EarthDaily Analytics Launches Mosaic Automation Project to Help Address Climate Change
Left side: uncorrected multi-satellite imagery, Right side: seamless mosaic powered by EarthPipeline
Earlier this week, the Digital Technology Supercluster (the “Supercluster”) announced the Satellite-based Environmental Analytics project being led by EarthDaily Analytics in conjunction with Microsoft, BC Parks Foundation, University of Victoria (UVIC), Hatfield Consultants, BGC Engineering, and Environment and Climate Change Canada. Our team is thrilled to engage in this project which aims to supply a new type of mosaic that gives users what they need – geolocation and radiometric accuracy, faster delivery, and high-quality imagery for larger areas – to help organizations across the spectrum enhance their work in global climate mitigation and environmental stewardship.
What is a mosaic?
In the world of satellite imagery, mosaics are large collections of overlapping satellite images and data that are merged to create one larger image. You use mosaics anytime you use tools such as Google Earth. Mosaics can be divided into three quality tiers:
- Low – spatially merging the data with little consideration for geometric or radiometric differences (visible quilt-like appearance from the atmosphere and geometric errors)
- Medium – applying geometric and atmospheric corrections
- High – considering the geometric and radiometric differences between images at the pixel level, managing these images on a pixel-by-pixel basis.

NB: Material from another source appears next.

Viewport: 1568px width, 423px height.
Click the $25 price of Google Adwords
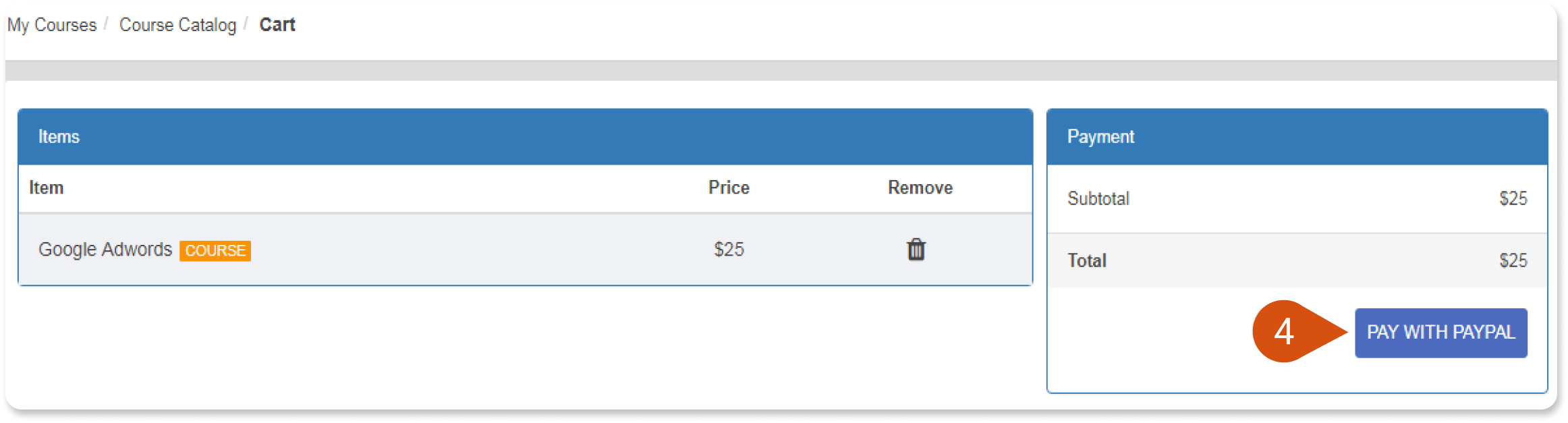tap(729, 250)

Low quality mosaics can be created with an automated process, making them more accessible but generally less reliable for accuracy. Typically, mosaics are manually or semi-automatically derived from a single or small number of sensor sources and limited by imaging frequency and area. Increasing the number of sources increases coverage but often decreases quality due to complexity. In most cases, creating a high-quality mosaic is very labor intensive, requiring a painstaking effort to identify, process, correct and integrate data using human visual processing and expertise.

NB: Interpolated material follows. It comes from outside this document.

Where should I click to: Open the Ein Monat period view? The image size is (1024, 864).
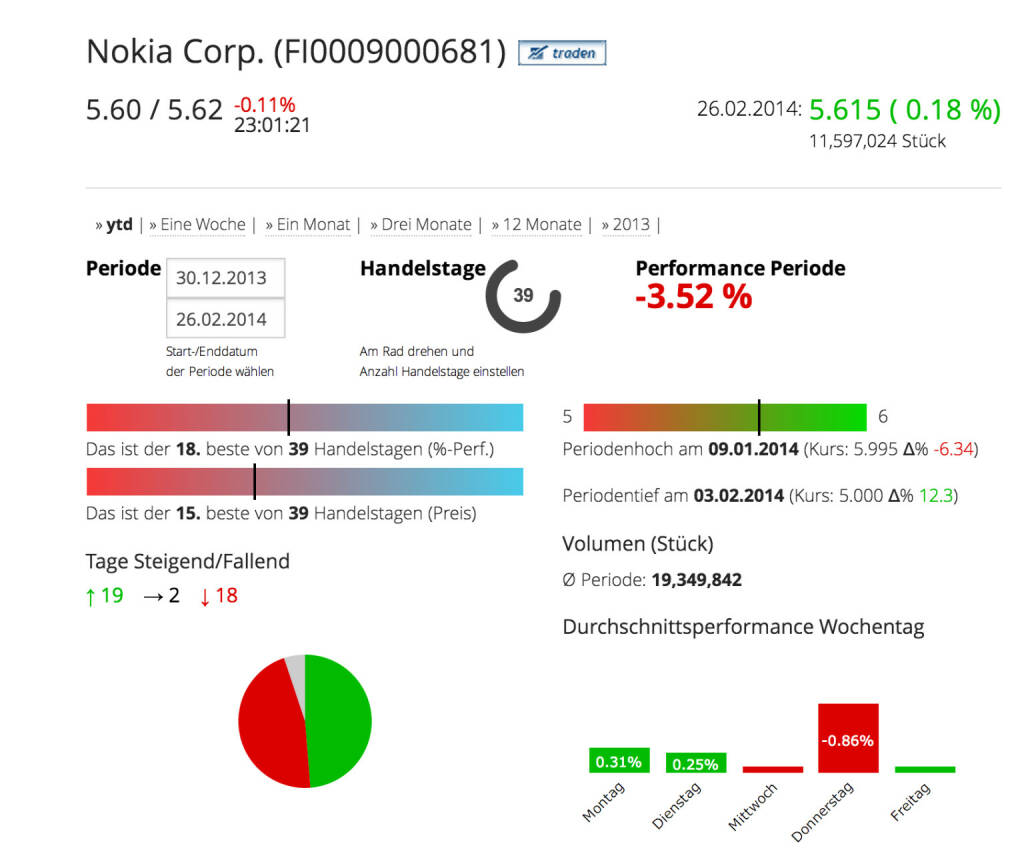point(313,224)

Since mosaics are helpful in understanding the health of wetlands, forests and agriculture regions on a larger scale, we have set out to develop a way to automate the process for high quality mosaics with scientific accuracy in order to empower more uses with data analytics.

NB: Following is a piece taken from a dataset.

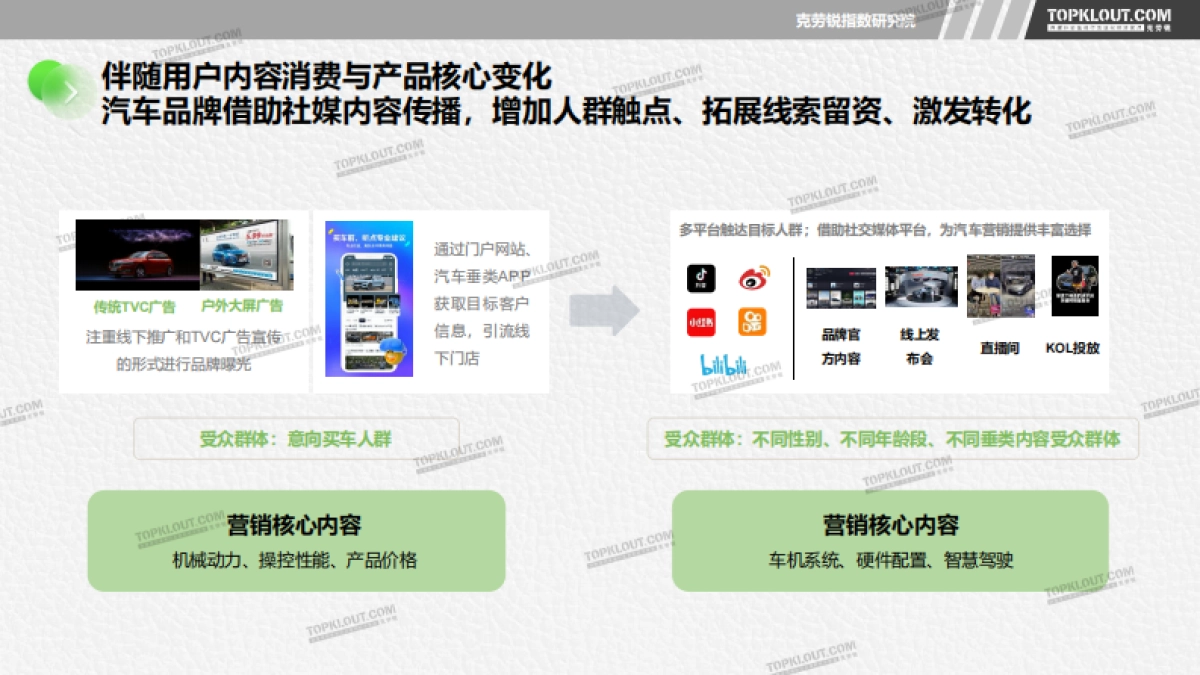Open the Douyin platform icon
The height and width of the screenshot is (675, 1200).
coord(701,279)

EarthDaily Analytics’s Analytics Ready Mosaic
The Supercluster project will support our team’s work in building an innovative service for automated high-quality Analytics Ready Mosaics (ARM). ARM is being designed for the emerging market of AI-based Earth observation (EO) analytics with a consortium of experts and end-users who understand product needs.
ARM is created by automatically correcting for geolocation discrepancies, addressing radiometric differences, applying radiometric balancing, atmospherically correcting, and cloud removal. EarthPipeline – our technology designed to generate Analytics Ready Data products from all types of satellites – is going to power ARM. Organizations will use ARM as a tool for environmental monitoring and stewardship at varying degrees of technical sophistication.
The goal of ARM is to make mosaics more scientifically relevant. By going beyond simply visualizable imagery and ensuring the quality of the data within the mosaic, we can empower analytics. This will allow users to use mosaics for change detection – which is especially important for monitoring climate change activities.
Since the ARM product will be built on the Azure cloud platform, there is anticipated future efforts in optimizing multi-cloud interfaces, particularly in data flows and customer delivery. The launch of EarthDaily will also bring further optimization to ARM as the daily collection of analytics-ready imagery of the entire Earth’s land mass will empower a daily, global mosaic and unlock more analytics.
Addressing Climate Change
Earth’s landscape is changing. Rapid urban development, large scale deforestation, and significant coastal and agricultural variations due to climate change are increasing pressure for good stewardship of our lands. The latest International Panel on Climate Change (IPCC) report states that land degradation is occurring on over one-quarter of Earth’s ice-free land area, impacting up to three billion people globally. Increased temperatures and resulting atmospheric conditions exacerbate natural hazards such as landslides, floods, and fires. Land degradation and natural hazards have profound consequences for our resource-based economies, local communities, infrastructure, and greater society at large. ARMs are tools to understand the landscape at scale by aggregating many satellite images into an accurate, cloud and shadow-free idealized dataset, well suited for large scale analysis of the Earth.